(Reuters) - Canadian Tire Corp Ltd <CTCa.TO> topped estimates for holiday-quarter profit on Thursday as the diversified retailer benefited from its high-margin credit card business, sending its shares higher by more than 6%.
The company's financial services unit, which operates its credit card business and offers cashback at its stores such as apparel retailer Mark's and gas stations, accounts for about a third of the company's profit.
"Financial services segment performance was outstanding ... The credit metrics is still definitely strong. We're not seeing an indication of a slowdown in the economy," Chief Financial Officer Dean McCann told Reuters.
Canadian Tire's results come at a time when economists polled by Reuters hint at a revival in the domestic economy after it shrunk for the first time in eight months in October before posting a surprise growth in November.

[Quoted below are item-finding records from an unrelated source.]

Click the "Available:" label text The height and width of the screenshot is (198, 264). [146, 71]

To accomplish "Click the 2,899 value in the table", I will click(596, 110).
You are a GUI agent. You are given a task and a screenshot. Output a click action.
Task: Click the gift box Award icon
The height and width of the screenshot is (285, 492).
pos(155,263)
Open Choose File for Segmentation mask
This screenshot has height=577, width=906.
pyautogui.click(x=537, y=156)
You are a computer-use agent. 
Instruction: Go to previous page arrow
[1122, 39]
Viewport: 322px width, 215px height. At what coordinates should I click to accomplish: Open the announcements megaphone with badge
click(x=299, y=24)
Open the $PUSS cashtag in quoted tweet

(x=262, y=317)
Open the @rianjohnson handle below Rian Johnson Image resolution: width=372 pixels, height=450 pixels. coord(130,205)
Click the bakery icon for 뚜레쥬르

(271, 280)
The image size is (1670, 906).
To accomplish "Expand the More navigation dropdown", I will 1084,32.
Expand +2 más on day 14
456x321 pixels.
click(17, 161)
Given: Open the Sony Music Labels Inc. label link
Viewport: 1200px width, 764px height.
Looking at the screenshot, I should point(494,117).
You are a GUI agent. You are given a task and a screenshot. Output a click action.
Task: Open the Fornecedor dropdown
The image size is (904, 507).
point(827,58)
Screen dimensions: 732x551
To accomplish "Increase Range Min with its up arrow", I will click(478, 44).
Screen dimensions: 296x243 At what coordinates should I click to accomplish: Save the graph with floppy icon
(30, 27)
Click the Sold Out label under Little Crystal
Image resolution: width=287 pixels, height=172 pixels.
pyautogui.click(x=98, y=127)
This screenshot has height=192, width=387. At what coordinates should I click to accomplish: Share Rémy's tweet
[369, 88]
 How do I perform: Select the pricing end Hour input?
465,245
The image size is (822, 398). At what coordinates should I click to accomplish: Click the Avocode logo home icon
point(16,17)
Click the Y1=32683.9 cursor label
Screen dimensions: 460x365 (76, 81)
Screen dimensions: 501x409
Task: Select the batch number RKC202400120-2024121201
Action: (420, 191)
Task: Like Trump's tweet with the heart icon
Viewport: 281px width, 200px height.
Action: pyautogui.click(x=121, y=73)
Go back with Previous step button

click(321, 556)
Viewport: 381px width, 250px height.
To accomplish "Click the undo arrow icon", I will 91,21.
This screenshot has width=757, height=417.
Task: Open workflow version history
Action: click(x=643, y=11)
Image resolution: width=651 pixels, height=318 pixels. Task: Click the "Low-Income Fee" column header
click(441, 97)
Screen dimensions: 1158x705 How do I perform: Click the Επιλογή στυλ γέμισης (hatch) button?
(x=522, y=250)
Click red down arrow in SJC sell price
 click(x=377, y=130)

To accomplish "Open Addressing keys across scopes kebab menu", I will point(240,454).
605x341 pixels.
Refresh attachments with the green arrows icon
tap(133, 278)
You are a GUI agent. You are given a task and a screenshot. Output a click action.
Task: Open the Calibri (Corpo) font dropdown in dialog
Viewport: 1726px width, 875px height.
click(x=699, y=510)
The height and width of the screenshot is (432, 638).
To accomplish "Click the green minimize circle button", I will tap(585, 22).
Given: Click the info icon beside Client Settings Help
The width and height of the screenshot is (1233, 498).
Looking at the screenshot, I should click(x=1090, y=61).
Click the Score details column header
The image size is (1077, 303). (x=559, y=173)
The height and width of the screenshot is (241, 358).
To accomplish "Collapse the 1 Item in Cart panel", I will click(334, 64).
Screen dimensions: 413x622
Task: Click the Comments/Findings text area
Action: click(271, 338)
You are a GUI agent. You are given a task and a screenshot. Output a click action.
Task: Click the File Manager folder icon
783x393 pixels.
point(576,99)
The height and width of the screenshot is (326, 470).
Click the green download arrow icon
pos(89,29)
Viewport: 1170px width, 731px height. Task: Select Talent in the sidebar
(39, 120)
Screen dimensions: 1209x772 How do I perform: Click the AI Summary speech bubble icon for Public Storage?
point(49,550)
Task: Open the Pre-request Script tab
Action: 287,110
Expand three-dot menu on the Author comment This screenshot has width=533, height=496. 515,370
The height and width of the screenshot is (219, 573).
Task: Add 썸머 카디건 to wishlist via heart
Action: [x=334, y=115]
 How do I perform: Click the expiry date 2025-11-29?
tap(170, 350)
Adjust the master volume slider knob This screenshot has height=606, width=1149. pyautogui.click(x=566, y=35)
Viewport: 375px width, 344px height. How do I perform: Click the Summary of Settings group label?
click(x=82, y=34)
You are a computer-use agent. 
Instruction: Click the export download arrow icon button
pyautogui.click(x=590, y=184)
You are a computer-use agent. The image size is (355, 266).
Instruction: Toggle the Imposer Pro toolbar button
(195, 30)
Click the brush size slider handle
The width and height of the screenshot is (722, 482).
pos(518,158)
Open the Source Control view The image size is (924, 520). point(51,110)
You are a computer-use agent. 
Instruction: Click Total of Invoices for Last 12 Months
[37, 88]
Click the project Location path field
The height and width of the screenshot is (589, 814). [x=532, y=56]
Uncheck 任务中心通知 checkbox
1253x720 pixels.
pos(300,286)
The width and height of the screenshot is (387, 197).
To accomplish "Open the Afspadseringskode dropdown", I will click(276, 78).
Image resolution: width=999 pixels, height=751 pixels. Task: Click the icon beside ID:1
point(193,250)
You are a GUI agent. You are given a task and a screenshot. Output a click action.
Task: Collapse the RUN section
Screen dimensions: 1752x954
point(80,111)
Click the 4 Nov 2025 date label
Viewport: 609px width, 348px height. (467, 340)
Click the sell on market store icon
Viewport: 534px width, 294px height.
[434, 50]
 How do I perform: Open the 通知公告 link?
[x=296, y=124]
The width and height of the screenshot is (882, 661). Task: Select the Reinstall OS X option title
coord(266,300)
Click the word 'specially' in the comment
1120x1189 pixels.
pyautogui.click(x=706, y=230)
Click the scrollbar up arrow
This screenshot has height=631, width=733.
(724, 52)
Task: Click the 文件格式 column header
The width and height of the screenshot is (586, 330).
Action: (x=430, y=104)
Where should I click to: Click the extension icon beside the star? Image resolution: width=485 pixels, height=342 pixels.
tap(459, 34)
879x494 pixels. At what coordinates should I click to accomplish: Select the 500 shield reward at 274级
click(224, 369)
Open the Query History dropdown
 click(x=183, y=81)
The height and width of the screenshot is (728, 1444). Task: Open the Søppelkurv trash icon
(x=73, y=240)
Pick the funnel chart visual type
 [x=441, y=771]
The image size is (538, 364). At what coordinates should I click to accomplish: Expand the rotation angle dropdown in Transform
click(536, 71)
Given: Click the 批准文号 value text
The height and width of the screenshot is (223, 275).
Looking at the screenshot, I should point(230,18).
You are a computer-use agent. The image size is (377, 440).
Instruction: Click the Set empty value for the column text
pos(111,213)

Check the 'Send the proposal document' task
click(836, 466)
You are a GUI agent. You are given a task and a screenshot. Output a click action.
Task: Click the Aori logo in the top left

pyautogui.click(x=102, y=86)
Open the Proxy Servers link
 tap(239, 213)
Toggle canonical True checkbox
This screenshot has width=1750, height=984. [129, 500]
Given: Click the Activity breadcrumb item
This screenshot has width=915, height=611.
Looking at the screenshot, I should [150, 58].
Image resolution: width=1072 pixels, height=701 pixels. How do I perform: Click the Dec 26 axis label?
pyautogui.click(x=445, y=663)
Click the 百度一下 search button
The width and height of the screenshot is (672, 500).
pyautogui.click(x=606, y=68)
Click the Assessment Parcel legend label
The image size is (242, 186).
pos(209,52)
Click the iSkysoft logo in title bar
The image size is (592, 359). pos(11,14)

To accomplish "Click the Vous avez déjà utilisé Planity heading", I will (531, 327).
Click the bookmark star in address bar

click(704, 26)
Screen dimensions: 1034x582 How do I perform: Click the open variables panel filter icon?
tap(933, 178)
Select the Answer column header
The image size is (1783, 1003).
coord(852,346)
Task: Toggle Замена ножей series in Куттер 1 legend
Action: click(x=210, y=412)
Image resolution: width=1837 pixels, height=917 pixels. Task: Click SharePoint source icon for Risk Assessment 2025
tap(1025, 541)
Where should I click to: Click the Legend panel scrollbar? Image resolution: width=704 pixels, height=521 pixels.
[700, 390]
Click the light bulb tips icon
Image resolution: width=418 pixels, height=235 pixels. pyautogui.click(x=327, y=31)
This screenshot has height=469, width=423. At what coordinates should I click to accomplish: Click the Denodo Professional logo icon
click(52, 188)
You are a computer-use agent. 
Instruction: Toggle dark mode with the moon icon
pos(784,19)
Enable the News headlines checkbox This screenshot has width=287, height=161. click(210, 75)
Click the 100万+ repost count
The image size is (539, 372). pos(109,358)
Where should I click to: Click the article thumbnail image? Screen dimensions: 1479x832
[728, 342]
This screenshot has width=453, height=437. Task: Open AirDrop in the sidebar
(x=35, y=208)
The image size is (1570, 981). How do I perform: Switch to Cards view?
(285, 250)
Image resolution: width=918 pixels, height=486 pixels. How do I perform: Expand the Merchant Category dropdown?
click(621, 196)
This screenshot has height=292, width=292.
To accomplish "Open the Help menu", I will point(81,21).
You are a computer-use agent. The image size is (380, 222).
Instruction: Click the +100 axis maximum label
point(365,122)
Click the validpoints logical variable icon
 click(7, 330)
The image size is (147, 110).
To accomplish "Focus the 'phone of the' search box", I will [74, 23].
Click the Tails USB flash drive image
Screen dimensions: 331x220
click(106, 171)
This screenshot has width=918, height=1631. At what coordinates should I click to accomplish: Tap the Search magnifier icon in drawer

Income before income taxes from the financial services unit rose to C$109.5 million ($82.67 million) in the fourth quarter ended Dec. 28, from C$92.1 million a year earlier.
The company has been investing to expand its portfolio through acquisitions, including Party City's <PRTY.N> Canadian operations, and boost its digital presence to fight competition from Amazon.com <AMZN.O> and Walmart <WMT.N>.
Revenue from its core retail unit, which sells products ranging from shovels to parkas, rose 4.5% to nearly C$4 billion, with same-store sales excluding petroleum increasing 3.9%.
Net income rose 31.5% to C$365.9 million, or C$5.42 per share.
Excluding items, the retailer earned C$5.53 per share, beating the average analyst estimate of C$5.40, marking its first beat in a year.
Revenue increased 4.5% to C$4.32 billion but missed analysts' estimate of C$4.41 billion, according to IBES data from Refinitiv.
Canadian Tire shrugged off near-term impact from the coronavirus outbreak in China, saying it was well-stocked and that it would watch the situation in the coming weeks.
The novel flu-like virus has claimed more than 1,300 lives so far and forced retailers across the globe to warn of a hit to their earnings.
Shares of the 98-year-old company were up 2% at C$147.72.